Take the returned attribute_id as the graph-edge target. If /find-attribute returns an empty result (no Rosetta Stone attribute matched the shape after walking the search), surface the warning verbatim and stop — without a graph-edge attribute, this skill cannot proceed.

Then, for each dataset from phase 3, inspect the mappings[] array returned by narrative_datasets_describe(include: ["mappings"]):

Mapped: at least one entry in mappings[] points at the graph-edge attribute ID. Record the dataset as ready.
Unmapped: no entry references that attribute ID. Record the dataset as needing mapping; it feeds phase 5.

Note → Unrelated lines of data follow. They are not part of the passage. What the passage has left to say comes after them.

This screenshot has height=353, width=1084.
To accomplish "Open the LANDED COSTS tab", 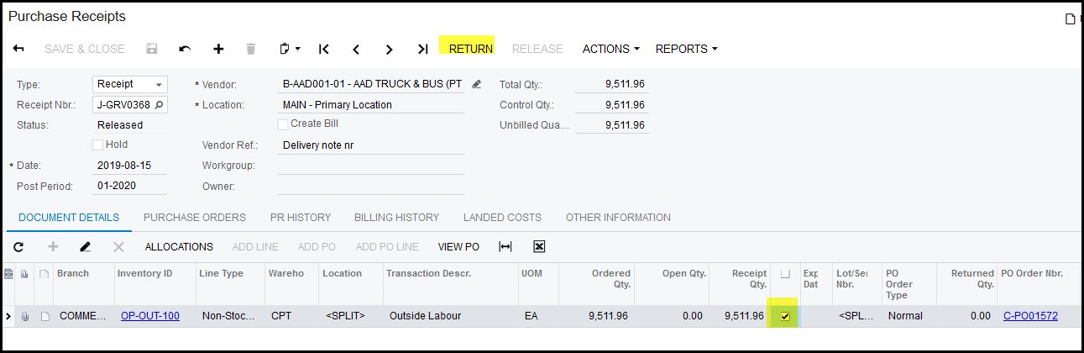I will tap(502, 217).
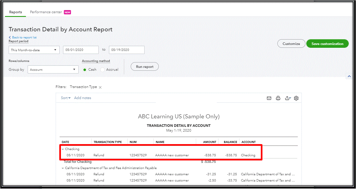
Task: Collapse the Checking account section
Action: pos(64,149)
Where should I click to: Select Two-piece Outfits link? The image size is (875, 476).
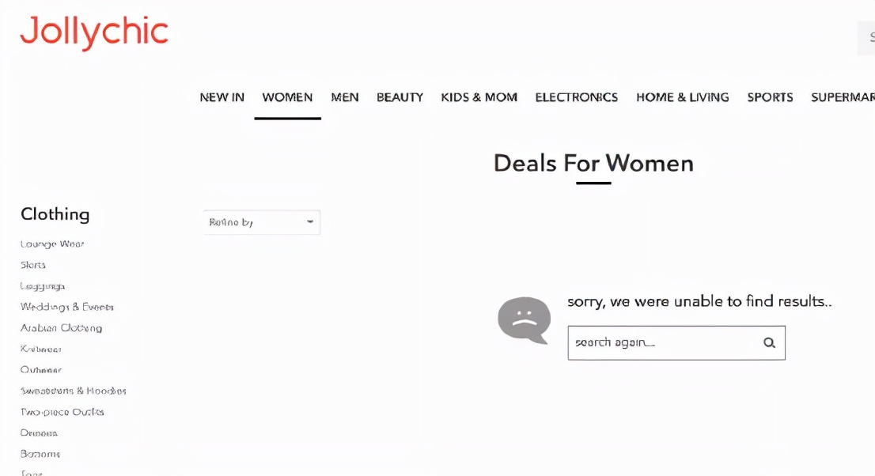(63, 412)
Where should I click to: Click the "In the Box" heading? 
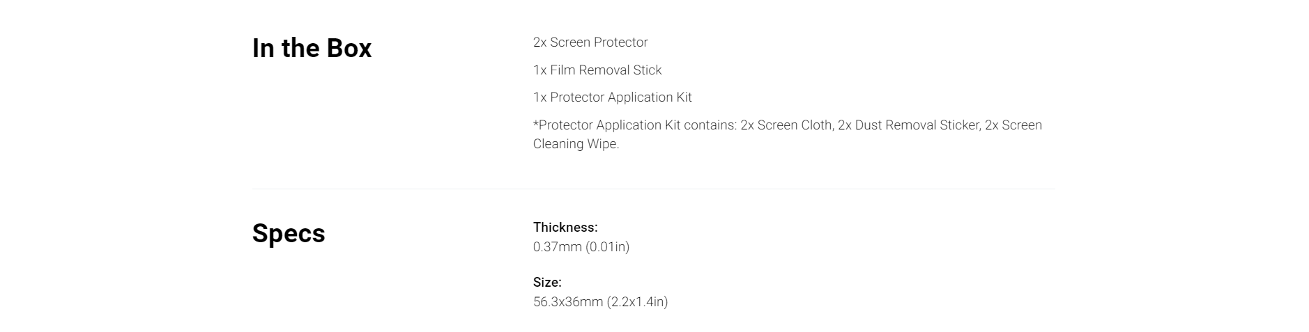[312, 49]
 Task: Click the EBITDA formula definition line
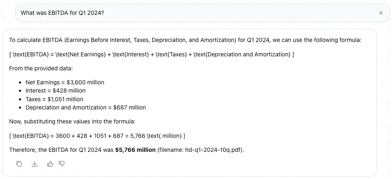pos(151,54)
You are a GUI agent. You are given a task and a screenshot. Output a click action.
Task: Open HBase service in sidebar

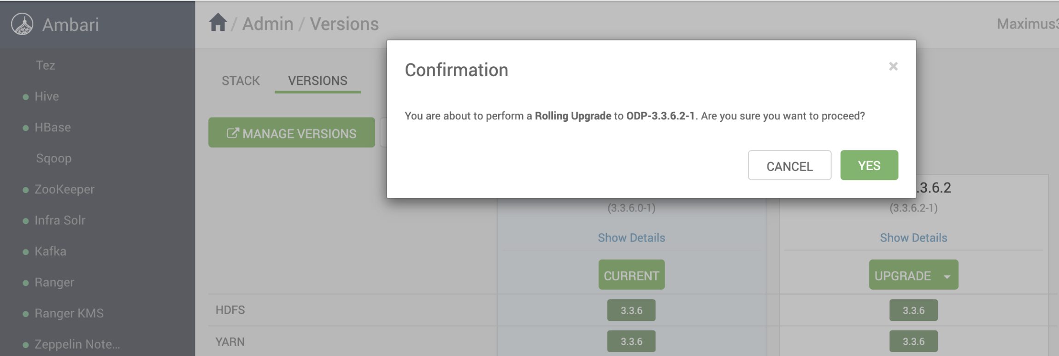53,127
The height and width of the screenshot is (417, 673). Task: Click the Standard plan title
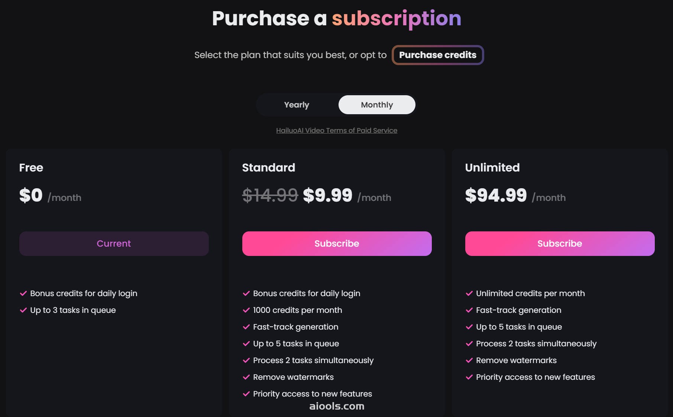pyautogui.click(x=269, y=168)
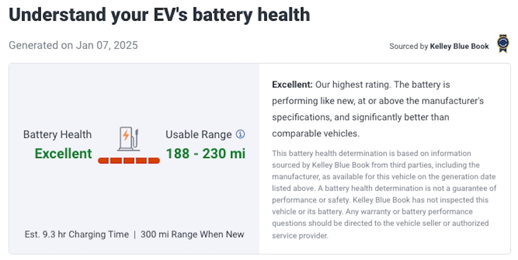
Task: Click the last segment of battery health bar
Action: coord(154,160)
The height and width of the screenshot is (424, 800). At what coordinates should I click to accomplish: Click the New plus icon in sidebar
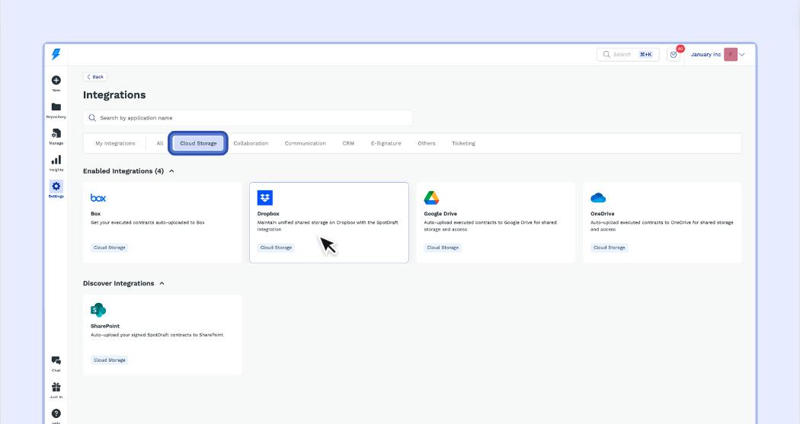pyautogui.click(x=56, y=81)
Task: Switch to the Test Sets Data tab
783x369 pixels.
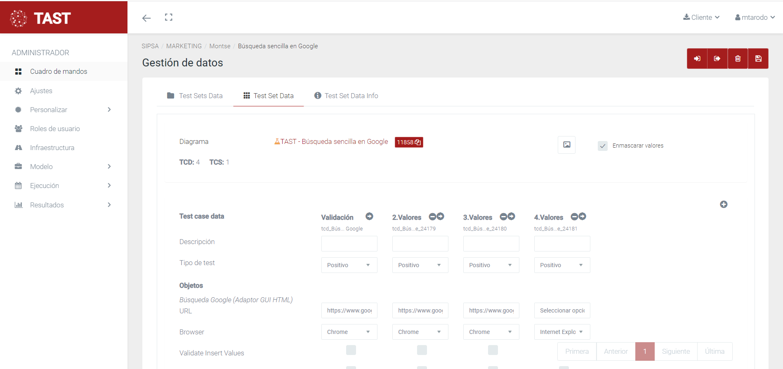Action: point(195,96)
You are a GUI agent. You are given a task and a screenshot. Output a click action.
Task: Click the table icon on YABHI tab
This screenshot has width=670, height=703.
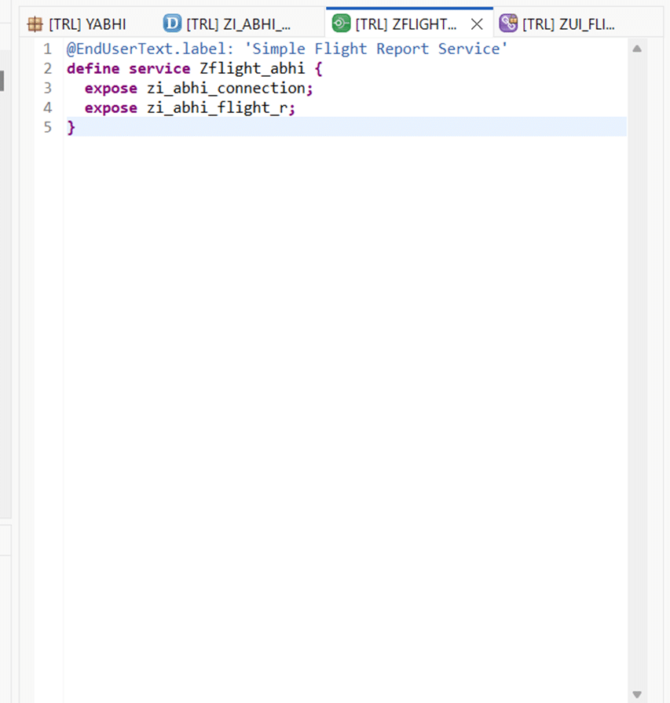[x=35, y=24]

Surface a short table back to the user — one row per dataset, two columns (dataset, status: ready | needs mapping) — and confirm before triggering phase 5. The user may opt to drop an unmapped dataset rather than map it.

Phase 5. Draft mappings for unmapped datasets — do NOT apply

For each dataset flagged "needs mapping" in phase 4, hand off to /generate-rosetta-stone-mappings, targeting the graph-edge attribute specifically:

"Map dataset <id> to the Rosetta Stone graph-edge attribute (attribute_id: <id>). I need every column that contributes to SOURCE_ID, SOURCE_ID_TYPE, TARGET_ID, TARGET_ID_TYPE, IS_DIRECTED, and ATTRIBUTES — this will be an object_mapping with property_mappings, not a value_mapping. Return the draft; do not apply it. I'm threading the draft into a workflow that applies the mapping via CreateRosettaStoneMappingsIfNotExist."

Run that skill per-dataset, in parallel if more than one is unmapped. Wait for the user to approve each set of suggested mappings (or amend them).

Crucial: this skill no longer requires the mappings to be applied before the workflow runs. The workflow itself owns application via CreateRosettaStoneMappingsIfNotExist (idempotent — existing identical mappings are conflict-skipped). What phase 5 collects is the draft per dataset: the attributeId and the list of propertyMappings (path + NQL expression for each contract column).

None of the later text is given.